NRP/Department of Health WA Sponsored Grants
The Department of Health partners with Neurotrauma Research Program (NRP) aiming at reducing impact of brain trauma and spinal cord injuries.
The Department of Health partners with Neurotrauma Research Program (NRP) aiming at reducing impact of brain trauma and spinal cord injuries.
Up to 60% of young stroke survivors present with cognitive impairments that persist long into survivorship. These impairments adversely impact activities of daily living (ADL) and quality of life (QoL). Treatments aimed at alleviating cognitive impairments are therefore a priority. This project aims to investigate the feasibility and effectiveness of a 12-week environmental enrichment (EE) program on cognition, ADL and QoL in young stroke survivors. We anticipate that EE will enhance cognition and associated ADL and QoL outcomes in young stroke survivors.
There is an urgency to identify new approaches to reduce the growing trend in road deaths and injury, particularly for young drivers in regional areas. Speeding is a leading risk factor contributing to road deaths and injuries in Western Australia (WA); a state where long stretches of high-speed roads are the norm. This unique research project will examine the effect of providing personalised driving feedback about speeding, braking and acceleration via a smartphone app to young provisional drivers. This will be compared to a control group who do not receive any feedback over a two-month period.
Young driver
Institutions
Photobiomodulation (PBM) using the red/near infra-red (R/NIR) light spectrum is neuroprotective in several injury models and is attracting increasing global attention as a ‘low risk, high gain’ therapy option. We will use PBM to provide neuroprotection after spinal cord injury (SCI), using small, wireless, and biocompatible LED devices surgically implanted directly above the injury to deliver the full and most clinically relevant therapeutic doses of 670nm or 830nm light after; A) thoracic and B) cervical contusion SCI in adult rats. Rats will be assessed for functional recovery of fore- and hindlimbs, as well as morphological improvements (tissue sparing, axon sprouting/regeneration).
Institutions
There is increasing evidence that injury alters gene activity in the brain, and that any effort to repair damage will also require changes in gene activity. However, whether these changes are distinct between the many different specialized types of cells in the brain is unknown. We will investigate whether repetitive transcranial magnetic stimulation (rTMS), a non-invasive brain stimulation method that improves brain connectivity and function, can induce transcriptional changes associated with neural repair in a cell-specific manner. We will identify transcriptional changes that occur following neurotrauma and rTMS-induced repair in order to elucidate the cellular mechanisms of functional recovery from neurotrauma.

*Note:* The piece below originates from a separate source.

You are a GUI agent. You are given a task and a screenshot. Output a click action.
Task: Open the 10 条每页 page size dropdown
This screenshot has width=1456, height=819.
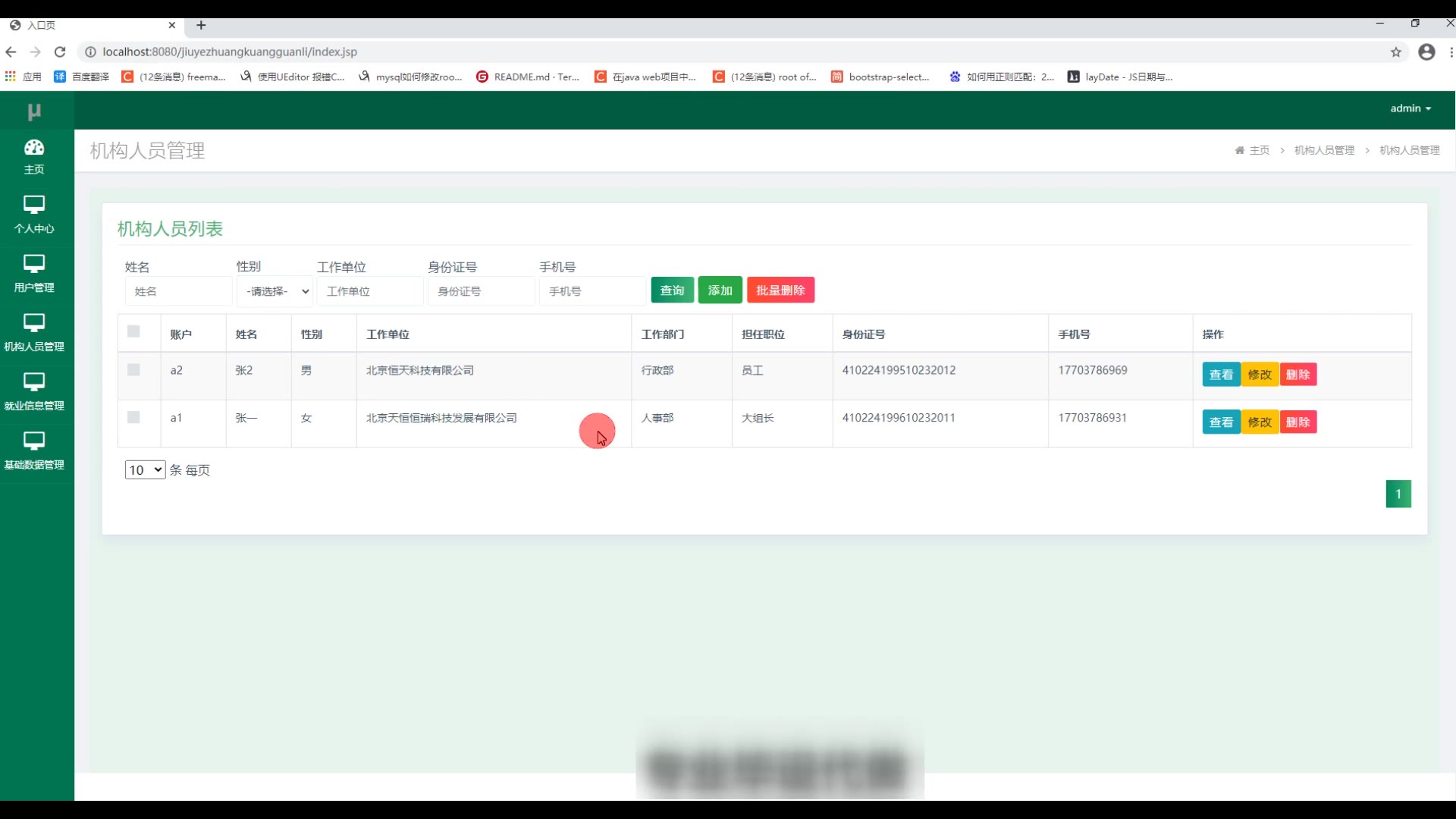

Sub-concussion describes a very light form of head impacts such as soccer ball headings that do not cause obvious clinical symptoms. Latest research reveals that such sub-concussive head impacts can cumulatively lead to marked neurological disorders including loss of brain cells and cognitive impairment if the impacts are repeated many times over an extended period. However, the mechanisms that lead to such brain disorders are unknown. This project will use a rat model of repeated sub-concussion to understand the mechanisms involved in sub-concussion-associated brain disorders and identify effective treatments through maintaining healthy blood vessels of the brain.
Leaky cerebral capillary (plasma IgG extravasation into the brain parenchyma (red)) after repeated sub-concussion in rats.
Stroke is a common form of neurotrauma and a leading cause of death and disability worldwide. For the patients that survive, the ability of the brain to adapt and reorganise itself to regain lost function is limited. This is in part, due to structural changes in the surviving brain cells which alters their electrical activity. This project aims to characterise the long-term changes to brain cell structure and function after a stroke and to restore any abnormal changes with non-invasive brain stimulation.
Breathing low-oxygen air for brief periods is a promising method for improving muscle strength and function in people with incomplete spinal cord injury. However, improvements are not seen in everyone, so we need to know why some people respond differently. We will investigate whether (a) differences in one particular gene, and (b) breathing problems during sleep, influence muscle strength increases after low-oxygen breathing in people with spinal cord injury. We will also examine how this method alters the behaviour of the nerve cells that control the muscles, so as to better understand how it works.